■ CHALLENGE ■
Format everything from the start of the data down to the line containing "this (199, 366)", inclusive, as a two-column CSV with the headers input and output. Each row should pair one text with its answer, with each value in a single quoted field and line breaks replaced by spaces.

[Recorded data]

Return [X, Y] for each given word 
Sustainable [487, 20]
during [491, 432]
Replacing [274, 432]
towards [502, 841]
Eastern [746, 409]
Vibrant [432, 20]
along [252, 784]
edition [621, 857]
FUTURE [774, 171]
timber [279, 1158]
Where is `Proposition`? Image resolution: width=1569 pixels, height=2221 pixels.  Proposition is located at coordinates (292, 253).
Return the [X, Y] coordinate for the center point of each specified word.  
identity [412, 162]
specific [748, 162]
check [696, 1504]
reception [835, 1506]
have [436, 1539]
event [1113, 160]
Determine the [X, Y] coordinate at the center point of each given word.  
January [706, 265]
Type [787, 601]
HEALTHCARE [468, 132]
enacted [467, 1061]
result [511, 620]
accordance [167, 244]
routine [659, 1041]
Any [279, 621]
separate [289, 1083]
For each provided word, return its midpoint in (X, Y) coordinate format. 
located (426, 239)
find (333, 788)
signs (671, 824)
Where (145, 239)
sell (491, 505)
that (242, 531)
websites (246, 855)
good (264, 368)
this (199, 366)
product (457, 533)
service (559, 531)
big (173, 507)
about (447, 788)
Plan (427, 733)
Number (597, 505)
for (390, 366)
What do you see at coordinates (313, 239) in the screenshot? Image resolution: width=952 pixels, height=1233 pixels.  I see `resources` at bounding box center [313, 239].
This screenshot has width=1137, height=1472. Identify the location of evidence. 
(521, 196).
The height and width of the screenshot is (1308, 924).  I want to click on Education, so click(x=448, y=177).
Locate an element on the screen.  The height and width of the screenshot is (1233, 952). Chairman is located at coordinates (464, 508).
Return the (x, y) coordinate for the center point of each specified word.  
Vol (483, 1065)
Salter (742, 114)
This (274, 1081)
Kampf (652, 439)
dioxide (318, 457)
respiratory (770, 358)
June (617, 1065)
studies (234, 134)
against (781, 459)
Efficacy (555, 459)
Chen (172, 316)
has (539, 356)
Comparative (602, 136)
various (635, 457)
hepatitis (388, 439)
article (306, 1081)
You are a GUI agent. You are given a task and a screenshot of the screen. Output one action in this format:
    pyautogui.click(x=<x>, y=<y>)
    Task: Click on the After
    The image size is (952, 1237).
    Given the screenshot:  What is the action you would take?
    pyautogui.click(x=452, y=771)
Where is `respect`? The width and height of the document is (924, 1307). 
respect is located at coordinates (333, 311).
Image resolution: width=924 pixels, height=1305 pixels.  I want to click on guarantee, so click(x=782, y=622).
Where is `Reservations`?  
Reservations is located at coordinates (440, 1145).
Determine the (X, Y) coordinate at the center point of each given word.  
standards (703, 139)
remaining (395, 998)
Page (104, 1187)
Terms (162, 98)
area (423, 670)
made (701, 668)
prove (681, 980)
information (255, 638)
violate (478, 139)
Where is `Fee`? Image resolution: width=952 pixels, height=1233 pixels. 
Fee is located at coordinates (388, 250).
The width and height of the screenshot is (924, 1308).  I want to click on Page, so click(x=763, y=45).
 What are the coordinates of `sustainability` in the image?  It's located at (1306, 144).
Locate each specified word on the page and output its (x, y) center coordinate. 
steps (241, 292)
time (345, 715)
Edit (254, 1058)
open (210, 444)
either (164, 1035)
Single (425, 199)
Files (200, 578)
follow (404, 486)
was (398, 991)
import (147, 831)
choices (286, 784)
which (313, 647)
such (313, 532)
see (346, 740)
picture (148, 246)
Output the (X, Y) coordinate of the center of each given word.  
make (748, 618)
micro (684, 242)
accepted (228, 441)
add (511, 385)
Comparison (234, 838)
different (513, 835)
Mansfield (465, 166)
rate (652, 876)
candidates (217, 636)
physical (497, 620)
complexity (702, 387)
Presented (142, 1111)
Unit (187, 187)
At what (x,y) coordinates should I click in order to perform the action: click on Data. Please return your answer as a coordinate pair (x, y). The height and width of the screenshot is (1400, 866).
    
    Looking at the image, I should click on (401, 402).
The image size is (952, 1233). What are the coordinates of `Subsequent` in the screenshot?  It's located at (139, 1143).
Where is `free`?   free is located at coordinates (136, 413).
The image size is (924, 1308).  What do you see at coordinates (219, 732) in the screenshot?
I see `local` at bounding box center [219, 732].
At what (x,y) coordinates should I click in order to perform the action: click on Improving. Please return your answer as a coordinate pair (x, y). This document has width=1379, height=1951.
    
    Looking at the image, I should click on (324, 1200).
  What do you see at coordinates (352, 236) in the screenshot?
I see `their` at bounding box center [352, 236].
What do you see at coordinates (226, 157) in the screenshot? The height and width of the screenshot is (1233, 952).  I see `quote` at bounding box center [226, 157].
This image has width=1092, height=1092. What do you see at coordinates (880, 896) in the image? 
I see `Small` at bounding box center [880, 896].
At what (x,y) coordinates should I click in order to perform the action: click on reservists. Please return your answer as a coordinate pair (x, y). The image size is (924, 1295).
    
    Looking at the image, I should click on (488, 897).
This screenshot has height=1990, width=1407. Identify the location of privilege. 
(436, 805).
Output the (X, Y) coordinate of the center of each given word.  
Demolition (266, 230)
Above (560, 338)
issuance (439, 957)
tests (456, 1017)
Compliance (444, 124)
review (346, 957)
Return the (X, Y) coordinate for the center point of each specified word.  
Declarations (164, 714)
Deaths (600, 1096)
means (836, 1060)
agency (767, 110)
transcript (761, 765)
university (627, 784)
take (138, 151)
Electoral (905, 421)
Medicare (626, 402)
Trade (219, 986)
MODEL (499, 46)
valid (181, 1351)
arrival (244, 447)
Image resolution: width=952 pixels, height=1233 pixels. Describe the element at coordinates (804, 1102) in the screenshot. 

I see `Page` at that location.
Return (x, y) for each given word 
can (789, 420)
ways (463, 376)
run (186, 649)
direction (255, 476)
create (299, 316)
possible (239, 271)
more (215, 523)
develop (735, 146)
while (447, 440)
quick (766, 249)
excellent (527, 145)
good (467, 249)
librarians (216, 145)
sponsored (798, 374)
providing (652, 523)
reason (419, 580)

■ SOLUTION ■
input,output
"Return [X, Y] for each given word Sustainable","[487, 20]"
"during","[491, 432]"
"Replacing","[274, 432]"
"towards","[502, 841]"
"Eastern","[746, 409]"
"Vibrant","[432, 20]"
"along","[252, 784]"
"edition","[621, 857]"
"FUTURE","[774, 171]"
"timber","[279, 1158]"
"Where is `Proposition`? Image resolution: width=1569 pixels, height=2221 pixels.","Proposition is located at coordinates (292, 253)."
"Return the [X, Y] coordinate for the center point of each specified word. identity","[412, 162]"
"specific","[748, 162]"
"check","[696, 1504]"
"reception","[835, 1506]"
"have","[436, 1539]"
"event","[1113, 160]"
"Determine the [X, Y] coordinate at the center point of each given word. January","[706, 265]"
"Type","[787, 601]"
"HEALTHCARE","[468, 132]"
"enacted","[467, 1061]"
"result","[511, 620]"
"accordance","[167, 244]"
"routine","[659, 1041]"
"Any","[279, 621]"
"separate","[289, 1083]"
"For each provided word, return its midpoint in (X, Y) coordinate format. located","(426, 239)"
"find","(333, 788)"
"signs","(671, 824)"
"Where","(145, 239)"
"sell","(491, 505)"
"that","(242, 531)"
"websites","(246, 855)"
"good","(264, 368)"
"this","(199, 366)"